## Texte à examiner
«Pour neuf personnes exécutées aux Etats-Unis, un innocent a été identifié dans les couloirs de la mort», rappelle dans un entretien à l’AFP Bryan Stevenson, 61 ans, distingué par ce «Nobel alternatif» avec trois autres militants des droits humains.
A la tête de l’organisation Equal Justice Initiative, il a permis d’innocenter ou de commuer la peine de 130 condamnés à la peine capitale, un combat dont l’origine est retracée dans son livre «Just Mercy», récemment adapté au cinéma sous le titre français «La Voie de la justice».
Pour Bryan Stevenson, incarné dans le film par Michael B. Jordan, la mise au jour des erreurs judiciaires aurait dû imposer «une suspension» immédiate des exécutions aux Etats-Unis, «comme on cloue un avion au sol après un accident» le temps d’en déterminer les causes.

## Tâche A
Relevez toutes les personnes et les organisations nommées dans le texte sur Bryan Stevenson.
## Tâche B
Répondez à ces questions sur le texte consacré à Bryan Stevenson, une réponse par ligne :
(i) Quel âge a Bryan Stevenson ?
(ii) Pour combien de condamnés à la peine capitale a-t-il obtenu l'innocence ou une commutation de peine ?
(iii) Quel acteur l'incarne dans le film ?
## Tâche C
Prolongez le texte sur Bryan Stevenson à la suite de sa dernière phrase.

## Enregistrements

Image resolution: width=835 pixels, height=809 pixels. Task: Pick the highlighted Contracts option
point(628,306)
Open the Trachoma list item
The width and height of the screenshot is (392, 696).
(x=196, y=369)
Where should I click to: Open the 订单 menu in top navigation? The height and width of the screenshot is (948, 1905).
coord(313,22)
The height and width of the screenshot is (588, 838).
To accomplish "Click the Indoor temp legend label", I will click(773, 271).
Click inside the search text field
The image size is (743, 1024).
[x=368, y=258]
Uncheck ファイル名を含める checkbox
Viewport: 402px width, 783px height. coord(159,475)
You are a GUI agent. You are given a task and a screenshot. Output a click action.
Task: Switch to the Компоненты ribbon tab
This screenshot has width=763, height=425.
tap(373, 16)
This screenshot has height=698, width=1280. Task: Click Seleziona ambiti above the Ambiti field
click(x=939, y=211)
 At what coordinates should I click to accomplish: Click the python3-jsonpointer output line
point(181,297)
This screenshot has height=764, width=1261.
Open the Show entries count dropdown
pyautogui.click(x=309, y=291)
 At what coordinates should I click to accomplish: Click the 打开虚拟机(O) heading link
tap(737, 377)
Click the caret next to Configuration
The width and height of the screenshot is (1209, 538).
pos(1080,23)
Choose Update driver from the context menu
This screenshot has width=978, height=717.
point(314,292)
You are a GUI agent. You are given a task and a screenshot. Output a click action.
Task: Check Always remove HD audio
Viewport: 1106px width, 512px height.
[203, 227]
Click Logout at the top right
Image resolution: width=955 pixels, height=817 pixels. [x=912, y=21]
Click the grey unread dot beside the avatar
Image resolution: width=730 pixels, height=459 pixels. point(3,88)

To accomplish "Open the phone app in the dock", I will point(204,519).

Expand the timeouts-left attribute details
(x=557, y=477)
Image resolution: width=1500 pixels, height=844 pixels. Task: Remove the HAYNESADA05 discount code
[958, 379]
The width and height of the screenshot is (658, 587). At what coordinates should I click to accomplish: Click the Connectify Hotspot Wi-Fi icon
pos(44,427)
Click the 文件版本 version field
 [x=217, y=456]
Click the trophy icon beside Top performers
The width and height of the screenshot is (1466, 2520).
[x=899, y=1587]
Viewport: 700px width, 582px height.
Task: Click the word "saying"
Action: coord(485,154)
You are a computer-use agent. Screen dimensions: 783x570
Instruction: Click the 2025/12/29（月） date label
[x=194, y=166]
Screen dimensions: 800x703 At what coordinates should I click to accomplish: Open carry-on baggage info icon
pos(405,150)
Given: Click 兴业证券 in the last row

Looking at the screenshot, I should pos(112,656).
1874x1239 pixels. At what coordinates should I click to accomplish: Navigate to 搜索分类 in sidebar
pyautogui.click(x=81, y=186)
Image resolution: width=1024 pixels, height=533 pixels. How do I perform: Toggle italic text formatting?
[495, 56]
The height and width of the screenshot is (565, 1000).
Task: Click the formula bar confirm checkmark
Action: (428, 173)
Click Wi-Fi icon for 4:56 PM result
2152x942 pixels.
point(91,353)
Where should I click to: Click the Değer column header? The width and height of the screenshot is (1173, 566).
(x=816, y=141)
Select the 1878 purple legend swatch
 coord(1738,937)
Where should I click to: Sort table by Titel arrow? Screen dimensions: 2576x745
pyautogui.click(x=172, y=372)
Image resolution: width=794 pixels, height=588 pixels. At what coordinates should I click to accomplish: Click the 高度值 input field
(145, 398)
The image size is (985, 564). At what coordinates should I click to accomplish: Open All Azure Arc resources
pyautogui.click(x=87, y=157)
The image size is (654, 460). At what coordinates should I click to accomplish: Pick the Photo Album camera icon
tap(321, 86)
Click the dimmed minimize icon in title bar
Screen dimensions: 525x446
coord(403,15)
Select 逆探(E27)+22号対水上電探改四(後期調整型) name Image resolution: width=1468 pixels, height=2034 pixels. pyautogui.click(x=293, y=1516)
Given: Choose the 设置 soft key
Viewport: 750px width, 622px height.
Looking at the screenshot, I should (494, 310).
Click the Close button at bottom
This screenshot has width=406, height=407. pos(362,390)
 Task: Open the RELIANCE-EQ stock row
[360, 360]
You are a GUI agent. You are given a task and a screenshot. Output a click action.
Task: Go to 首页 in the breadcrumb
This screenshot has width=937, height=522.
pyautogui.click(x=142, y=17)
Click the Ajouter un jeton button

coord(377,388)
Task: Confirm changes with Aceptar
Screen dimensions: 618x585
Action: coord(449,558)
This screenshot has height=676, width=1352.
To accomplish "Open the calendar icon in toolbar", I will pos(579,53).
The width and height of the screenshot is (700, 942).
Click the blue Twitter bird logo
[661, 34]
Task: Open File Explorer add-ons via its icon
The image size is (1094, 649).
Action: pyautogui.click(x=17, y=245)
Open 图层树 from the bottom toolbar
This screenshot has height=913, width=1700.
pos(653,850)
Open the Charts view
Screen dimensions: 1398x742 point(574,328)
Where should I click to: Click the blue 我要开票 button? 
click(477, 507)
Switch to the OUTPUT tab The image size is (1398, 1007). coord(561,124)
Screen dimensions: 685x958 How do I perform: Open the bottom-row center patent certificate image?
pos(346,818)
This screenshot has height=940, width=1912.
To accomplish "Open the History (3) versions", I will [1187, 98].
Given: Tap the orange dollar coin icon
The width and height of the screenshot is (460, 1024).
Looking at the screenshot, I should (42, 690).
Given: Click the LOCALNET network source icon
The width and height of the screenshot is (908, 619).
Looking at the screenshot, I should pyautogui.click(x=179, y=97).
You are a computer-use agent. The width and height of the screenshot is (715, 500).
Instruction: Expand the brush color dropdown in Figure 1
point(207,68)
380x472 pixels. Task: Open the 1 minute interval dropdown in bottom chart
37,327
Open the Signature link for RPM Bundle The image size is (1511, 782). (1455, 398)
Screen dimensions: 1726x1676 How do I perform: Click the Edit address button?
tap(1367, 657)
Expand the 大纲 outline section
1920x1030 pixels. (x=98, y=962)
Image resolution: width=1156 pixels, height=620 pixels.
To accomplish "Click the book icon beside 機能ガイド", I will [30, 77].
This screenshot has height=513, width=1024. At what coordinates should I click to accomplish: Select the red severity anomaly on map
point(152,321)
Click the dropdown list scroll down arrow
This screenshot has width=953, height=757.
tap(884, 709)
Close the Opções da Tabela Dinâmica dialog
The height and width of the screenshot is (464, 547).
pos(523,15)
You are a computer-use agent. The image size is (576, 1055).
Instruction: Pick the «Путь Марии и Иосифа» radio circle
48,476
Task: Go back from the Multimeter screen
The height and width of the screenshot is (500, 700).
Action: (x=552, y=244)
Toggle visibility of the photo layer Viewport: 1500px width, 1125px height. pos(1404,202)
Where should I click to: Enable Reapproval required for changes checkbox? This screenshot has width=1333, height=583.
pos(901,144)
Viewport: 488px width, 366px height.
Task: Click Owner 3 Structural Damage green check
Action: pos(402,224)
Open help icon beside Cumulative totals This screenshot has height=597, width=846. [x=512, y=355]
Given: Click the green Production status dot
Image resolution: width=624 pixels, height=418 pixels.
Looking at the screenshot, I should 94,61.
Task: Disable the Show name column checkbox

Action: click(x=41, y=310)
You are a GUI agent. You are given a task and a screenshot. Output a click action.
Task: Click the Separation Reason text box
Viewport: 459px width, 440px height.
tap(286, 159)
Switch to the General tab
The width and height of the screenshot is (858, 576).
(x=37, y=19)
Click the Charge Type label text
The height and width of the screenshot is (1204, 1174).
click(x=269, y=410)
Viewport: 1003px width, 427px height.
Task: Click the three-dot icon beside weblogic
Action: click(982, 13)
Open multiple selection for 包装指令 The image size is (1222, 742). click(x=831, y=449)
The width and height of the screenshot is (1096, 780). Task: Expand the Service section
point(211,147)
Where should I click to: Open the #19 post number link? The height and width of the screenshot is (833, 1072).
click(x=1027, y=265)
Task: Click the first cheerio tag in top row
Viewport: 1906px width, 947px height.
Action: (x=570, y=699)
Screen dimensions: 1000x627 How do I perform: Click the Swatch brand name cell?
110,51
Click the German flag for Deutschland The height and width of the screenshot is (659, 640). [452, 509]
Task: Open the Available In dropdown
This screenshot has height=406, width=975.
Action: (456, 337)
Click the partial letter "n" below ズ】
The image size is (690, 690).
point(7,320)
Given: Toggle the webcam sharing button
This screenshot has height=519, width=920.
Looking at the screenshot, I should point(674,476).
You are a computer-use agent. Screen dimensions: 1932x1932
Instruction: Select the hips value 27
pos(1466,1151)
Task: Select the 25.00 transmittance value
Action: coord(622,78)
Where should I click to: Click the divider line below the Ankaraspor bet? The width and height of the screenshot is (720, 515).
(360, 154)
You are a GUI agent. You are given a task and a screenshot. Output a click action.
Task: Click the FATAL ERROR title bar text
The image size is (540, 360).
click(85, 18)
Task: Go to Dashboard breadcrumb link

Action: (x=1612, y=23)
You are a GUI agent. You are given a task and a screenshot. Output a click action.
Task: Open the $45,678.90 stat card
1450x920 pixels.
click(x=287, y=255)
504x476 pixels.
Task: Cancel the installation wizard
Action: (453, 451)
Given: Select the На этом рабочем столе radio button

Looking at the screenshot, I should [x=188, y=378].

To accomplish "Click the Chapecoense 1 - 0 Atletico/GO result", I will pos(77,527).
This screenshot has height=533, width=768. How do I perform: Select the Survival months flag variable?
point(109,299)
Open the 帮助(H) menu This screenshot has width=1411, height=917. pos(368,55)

## Résultat A
Bryan Stevenson, l'AFP, Equal Justice Initiative, Michael B. Jordan

## Résultat B
(i) 61 ans
(ii) 130
(iii) Michael B. Jordan

## Résultat C
Au contraire, le gouvernement de Donald Trump a renoué en juillet avec les exécutions fédérales, interrompues depuis 17 ans, et semble déterminé à en mener le plus possible malgré sa défaite à la présidentielle du 3 novembre.
Alors que ses prédécesseurs n’ont procédé qu’à trois exécutions fédérales en 45 ans, huit ont déjà eu lieu ces derniers mois et cinq autres sont prévues avant la fin de son mandat, dont la dernière le 15 janvier, à cinq jours de l’investiture du démocrate Joe Biden.
«C’est tragique», la peine capitale est «utilisée à des fins politiques», déplore Bryan Stevenson, qui voudrait «voir la peine de mort abolie au niveau fédéral».
Des noirs condamnés par des blancs
Joe Biden a promis lors de sa campagne de travailler en ce sens, mais il lui faudra l’aval du Congrès et cela ne sera possible que si les démocrates parviennent à remporter deux sièges supplémentaires au Sénat lors d’élections partielles en janvier.
Pour Bryan Stevenson, la peine de mort concentre les maux du système judiciaire des EtatsUnis: enquête à charge, pénalisation de la maladie mentale, condamnation des plus jeunes... mais surtout discriminations contre les Afro-Américains.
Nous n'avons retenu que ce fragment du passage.